Late Ghani Khan, poet and philosopher and one of the greatest Pashtun literary figures, in his book The Pathans, writes this about his tribe: “The Pathan has a tender heart but tries to hide it under a rough and gruff exterior. He is too good a fighter to leave his weakest part uncovered.” “Don’t be so sweet.” he says, “that people may swallow you up nor so bitter that people may spit you out. So he covers his sweetness with bitterness, self-preservation pure and simple. His violent nature, strong body and tender heart make a very unstable combination for living but an ideal one for poetry and color. He keeps a rough face because he does not want you to see his soft eyes. He would rather you though he was a rogue than let you see him weep his eyes out for his wife.”
Since earliest times, Pashtun lands have been a playing field for foreign powers. That is a reality that Pashtuns continue to live with up to this day. To say otherwise, would be to deny the fact. To know whether Pashtuns have been willingly abetting the foreign games, depends on who you ask? But that may not be too relevant here, especially in the narrative after the attack on Malala.
The other reality is that foreign games on Pashtun lands have irreparably altered their way of life, traditions and culture. The present-day realities on Pashtun lands seem to have set Pashtunwali, the Pashtuns’ code of life or a sum of Pashtun culture and traditions, onto an uncertain future course. Or even on a path to extinction. The attack on Malala makes the latter so much more poignant.
Pashtuns would have bloody feuds—feuds between tribes, inter- or intra-families—but never would attack each other’s women, funerals, mosques or hujras (guest houses). All of this has changed now. In Pashtun lands, mosques, funerals, hujras and marketplaces have been attacked repeatedly. Girl schools have been blown up with particular vengeance. The attack on Malala not only symbolizes vulnerability of the traditional sanctity of Pashtun women, but also the fact that no woman can now be tolerated to raise her voice for education, rights and independence. And mind it, things have never been too rosy for women in the Pashtun society, but slow, subtle improvements have been happening. Even if they are up against tremendous odds, more Pashtun women are going to education and work now than a generation or two before.

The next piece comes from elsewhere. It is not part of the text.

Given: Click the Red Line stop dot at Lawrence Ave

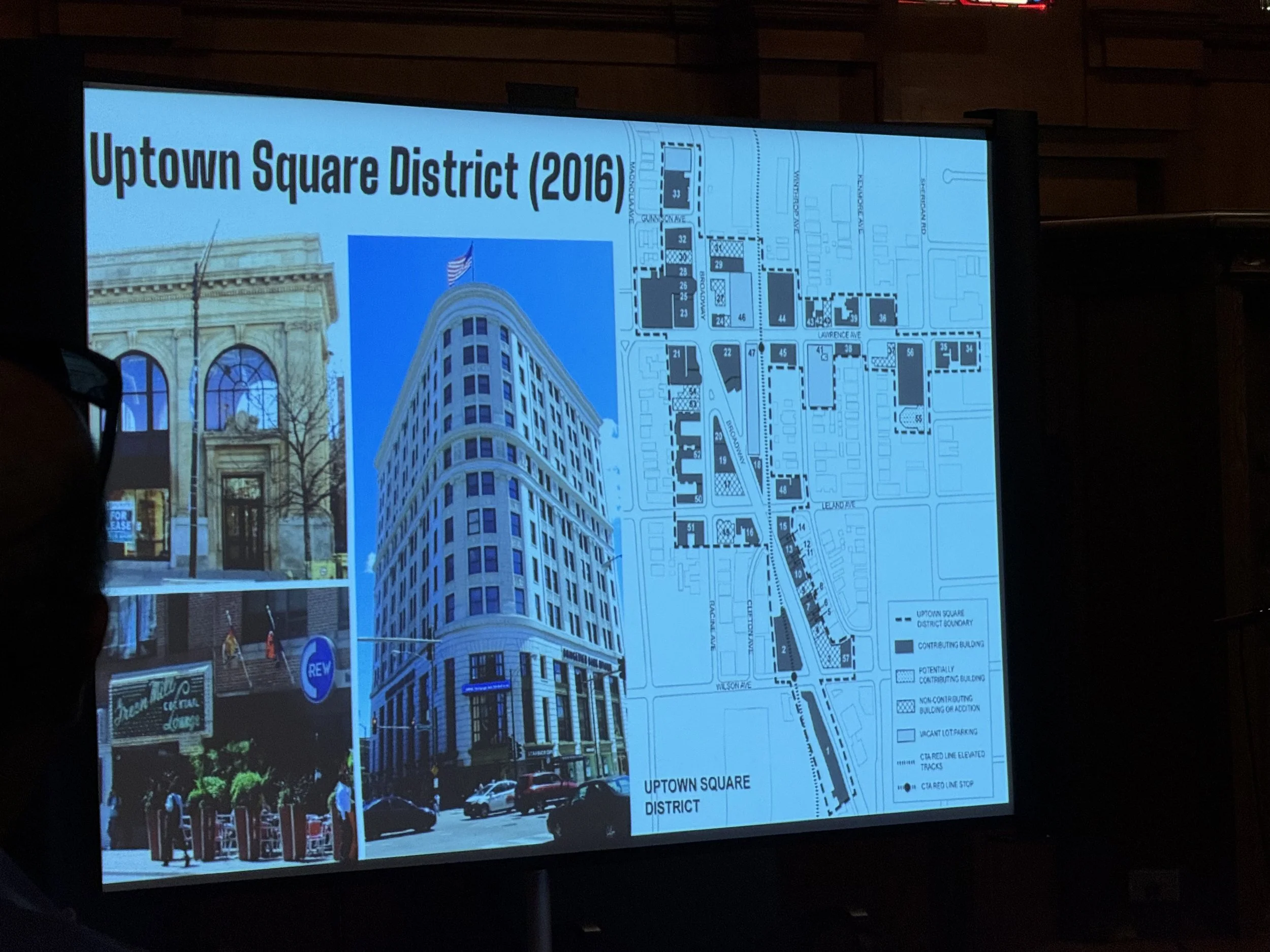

In these times, while other nations and tribes have set on their course to progress and modernity, Pashtuns are still bonded by poverty, wars and brutality. Have not the presence of global powers on their lands lent Pashtuns opportunities to make progress? The answer could be a saga of failures. First and foremost, Pasthuns have failed themselves, for being unable to turn the tide of events for the better. And then every power, local or foreign, that has had anything to do with Pashtuns or their lands, has failed them. Foreign influence apparently hadn’t been constructive or if some foreign presence was friendly, it apparently hadn’t helped enough so Pashtun lands could have been a better place now. Or else, Malala would not have been attacked.
Is there any form of brutality that has not happened on Pashtun lands in these modern, civilized times? Beheadings, suicide bombings, public executions and now an attack on a small, schoolgirl. Can any other tribe bear so much of pain and tragedy and for so long? Can there be some respite coming or should Pashtuns watch out for more tragedies, perhaps, even darker than Malala’s?